リクセンを見るとくすんだ茶褐色の瞳と視線がぶつかる。
「…サタンの事…宜しく頼みましたぞ…?」
「?…え、えぇ…」
何の事やら解らなかったが取り合えず頷く。なぜかそうしないといけないような気もしていた。
それを聴いたリクセンは満足そうに頷き、短く「…お休み…」と言って目を閉じる。
「あぁ…ゆっくり休め…ゆっくりとな…」
呟くように言ったサタンの声は何処か苦しげだった。
踵を返し扉へ歩き出したサタンを振り返るが、その表情を見る事は出来なかった。
外へ出て行くサタンを見送り、もう一度老人を見る。
その瞬間ルルーは気付いてしまったのだ。一人の人間が一つの人生にピリオドを打ったのを…。
「…っ!?サタン様っ!?」
慌てて今しがた部屋を出たサタンを追い、部屋を出る。
今度はサタンを直ぐに見つける事が出来た。
彼は部屋から出た直ぐ目の前にあるバルコニー(おそらく外から見えた場所だろう)に一人佇んでいた。
「…サタン様…さっきの手紙…まさか…」
「あぁ…余命が短いという知らせだった…。ヤツの末息子からのな…。しかし…それが…今日…とは…」
数歩離れて立つルルーを振り返らずにサタンは言う。
その声はあまりにも苦しげでルルーは胸が締め付けられそうだった。
「…人の死を見るのは…慣れないものだな…。…私は今迄多くの人間と関わってきた…
しかし…皆私を残して逝ってしまう…人間の命とは…なんとも儚いものか…」
ゆっくりと話し出すサタンに、何も言えずに只もどかしさが募る。
そんな自分に苛立ちを覚えながらもルルーは言葉を紡ぐ。
今の自分には何も言えないし、上手く言葉に表す事もできない。
しかし、今の自分の想いだけはしっかりと伝えたかった。無責任だろう事は承知の上だ。
「…らしくないですわ。そんな暗い顔…リクセン様も見たいとは思わなかった筈ですわ」
「………」
「…サタン様がお望みなら…ルルーはずっとサタン様のお側におりますわ…
今迄サタン様が出逢って来た方々の代わりは出来ませんけど…」
その言葉にぴくりとサタンの肩が震える。
しかし返ってきたのは否定的な言葉。
「…無理だ…お前も所詮人間…いつ私から離れて行くか解らん…
それに…今はそうでも…いつ心変わりが有るか解らんだろう…?」
「それはサタン様の考えですわ。私の考えは違いますもの…。私はサタン様と一緒に居られる方法があると信じていますし、
必ずその方法を手に入れてみせますわ。…例えそれがアルル達を敵に回す事になったとしても…。
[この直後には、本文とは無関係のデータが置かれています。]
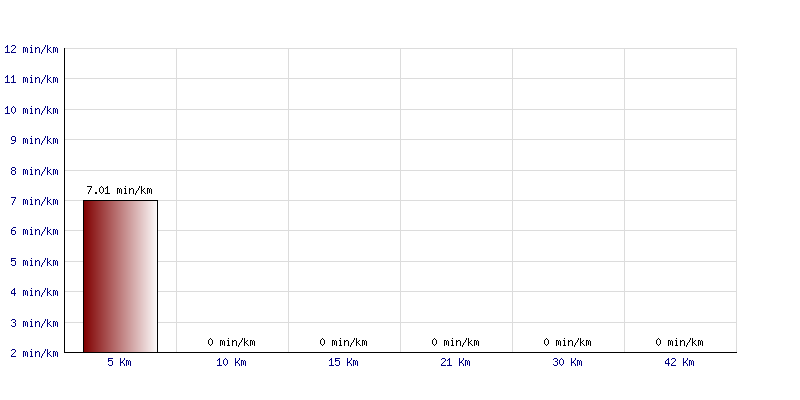This screenshot has height=400, width=800.
Task: Click the 5 min/km y-axis label
Action: pyautogui.click(x=34, y=262)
…心変わりも有りません…それともサタン様は私がそんな軽い女だとお思いですか…?」
解っている。もし本当にアルル達と敵対するような事があったなら、この魔王はそれを許しはしないだろう。
しかしルルーには例えそういう状況に陥ったとしても、必ず目的を達成させる自信が有る。
迷いが生まれない訳ではないだろう。だが自分にはそれを振り切る事ができる。
恐らくそれは自分にしか出来ない事で、アルルに勝てる唯一のものだとも思うし、それを誇りだとも…。
「…もし…貴方と出逢えなければ…もし、貴方を愛さなければ…今の私はここには有りませんわ。
アルルや…他の皆とも出会う事は無かったでしょう…。だから…私は貴方から離れられないし、離れてはいけないのです…。
…受け入れて欲しいとは言いません…只側に居させて下さい…それしか私には出来ませんから…」
歩み寄りサタンの腕にしがみつく。少しだけ自分の気持ちに嘘を吐いた。
出来る事なら自分だけを見て欲しい。他の誰でもなく、自分だけを…。
そう思うと胸が苦しくなり鼻がつん…と痛くなる。涙が溢れそうなのを必死に堪えながら、
この想いが変わる事ははたして有るだろうか?と思う。
「…ずるいな…私は…」
サタンは呟き、そっとルルーの頭を撫でる。子供扱いされるのを極端に嫌うルルーだったが、それを拒むことはなかった。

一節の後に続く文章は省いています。